# as I get older my fish finder gets smaller HELP



## talltim (Jul 25, 2008)

I have a lowrance hds-5 on my boat and the older I get it is sometime hard for me to see when it is on split screen. I am thinking of adding a hds-8 with structure scan, and mounting it right above the hds-5. That way when I am on erie I can split screen the hds-8 on fish finder and down scan, and use the whole screen of the hds-5 for my maps/charter. I also fish a lot of central ohio lakes so I through the side scan might come in to play. Dose this sound like a good idea, or should I be looking at something else. Any ideas would be great Thanks.


----------



## polebender (Oct 29, 2011)

Might want to invest in a good pair of glasses. A lot cheaper than a hds-8! Lol!


----------



## Spaniel235 (Jun 19, 2005)

Good idea... There's some real good deals out there.....except I think the lowrance rebate just ended...


----------



## fishingguy (Jan 5, 2006)

I also have a five inch screen, almost always on split screen.
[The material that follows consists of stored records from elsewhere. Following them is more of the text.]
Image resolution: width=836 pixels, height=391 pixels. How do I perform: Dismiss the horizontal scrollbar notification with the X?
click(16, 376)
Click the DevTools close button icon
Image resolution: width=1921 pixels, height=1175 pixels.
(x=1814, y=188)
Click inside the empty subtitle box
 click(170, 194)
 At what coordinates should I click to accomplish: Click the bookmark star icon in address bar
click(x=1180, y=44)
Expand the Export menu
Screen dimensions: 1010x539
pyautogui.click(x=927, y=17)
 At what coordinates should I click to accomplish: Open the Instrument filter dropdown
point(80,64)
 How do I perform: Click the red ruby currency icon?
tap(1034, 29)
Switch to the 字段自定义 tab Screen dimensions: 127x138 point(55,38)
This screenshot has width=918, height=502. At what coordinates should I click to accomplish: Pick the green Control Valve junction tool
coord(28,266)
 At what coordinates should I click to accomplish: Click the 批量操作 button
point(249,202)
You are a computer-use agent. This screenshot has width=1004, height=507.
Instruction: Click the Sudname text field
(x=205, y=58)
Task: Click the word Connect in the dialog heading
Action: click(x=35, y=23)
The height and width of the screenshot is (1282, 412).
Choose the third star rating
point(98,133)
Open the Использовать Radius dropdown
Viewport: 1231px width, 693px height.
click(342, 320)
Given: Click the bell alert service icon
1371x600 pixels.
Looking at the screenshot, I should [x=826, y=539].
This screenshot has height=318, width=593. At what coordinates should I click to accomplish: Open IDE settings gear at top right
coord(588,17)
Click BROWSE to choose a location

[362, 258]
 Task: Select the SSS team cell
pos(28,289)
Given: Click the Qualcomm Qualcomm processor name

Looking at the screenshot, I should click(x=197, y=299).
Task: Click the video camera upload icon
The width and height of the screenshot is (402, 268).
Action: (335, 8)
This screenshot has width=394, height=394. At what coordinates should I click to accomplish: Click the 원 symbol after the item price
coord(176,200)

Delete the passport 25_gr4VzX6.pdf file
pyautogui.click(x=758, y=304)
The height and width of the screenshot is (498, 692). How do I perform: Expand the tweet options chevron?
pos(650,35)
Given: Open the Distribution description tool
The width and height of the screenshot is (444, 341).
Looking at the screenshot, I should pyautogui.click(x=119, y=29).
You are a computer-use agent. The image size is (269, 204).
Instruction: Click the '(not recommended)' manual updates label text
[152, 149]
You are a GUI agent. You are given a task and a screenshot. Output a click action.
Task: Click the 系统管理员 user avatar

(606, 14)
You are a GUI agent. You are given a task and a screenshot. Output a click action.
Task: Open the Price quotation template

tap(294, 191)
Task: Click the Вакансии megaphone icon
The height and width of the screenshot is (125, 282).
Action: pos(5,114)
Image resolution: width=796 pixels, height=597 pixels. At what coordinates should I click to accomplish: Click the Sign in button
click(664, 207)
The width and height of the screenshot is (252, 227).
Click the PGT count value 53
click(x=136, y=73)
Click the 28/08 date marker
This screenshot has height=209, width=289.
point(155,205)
Couple this with 60 year old eyes and things are not so clear. It's not so bad on the plotter side, but the finder side can be a challenge. My cheaters are usually on my cap or not very far away. What helps me, others will disagree, is use the custom depth range and set the high and low so as to utilize the whole half screen. If I don't, I may be trying to look at half of the half. Not very easy for me.


----------



## K gonefishin (May 4, 2004)

If you can afford it do it! I have two 8 inch screen, I don't have old eyes but when i'm running hard on Erie you need that big screen to see fish and where you are going. I originally had a HDS-7 and got rid of it after one trip.


----------



## talltim (Jul 25, 2008)

well I picked up the hds-8, had a good deal on them at cabelas. Thanks for the help, can't wait to get it on the ranger and get on the lake. Good fishing to all.


----------



## sherman51 (Apr 12, 2011)

I have an older lowrance lcx 38 c hd with the 8" screen and I would never be happy with a smaller screen.
sherman


----------



## Nauti cat (Nov 30, 2009)

I have a 12" Standard Horizion CPV550 I just added a Low elite7 hdi I like the 7 because of the wide screen. I love the 12" on gps or sonar full screen, I can see the 12" from the back of my 23' Parker I am 68 I know about the eye thing.


----------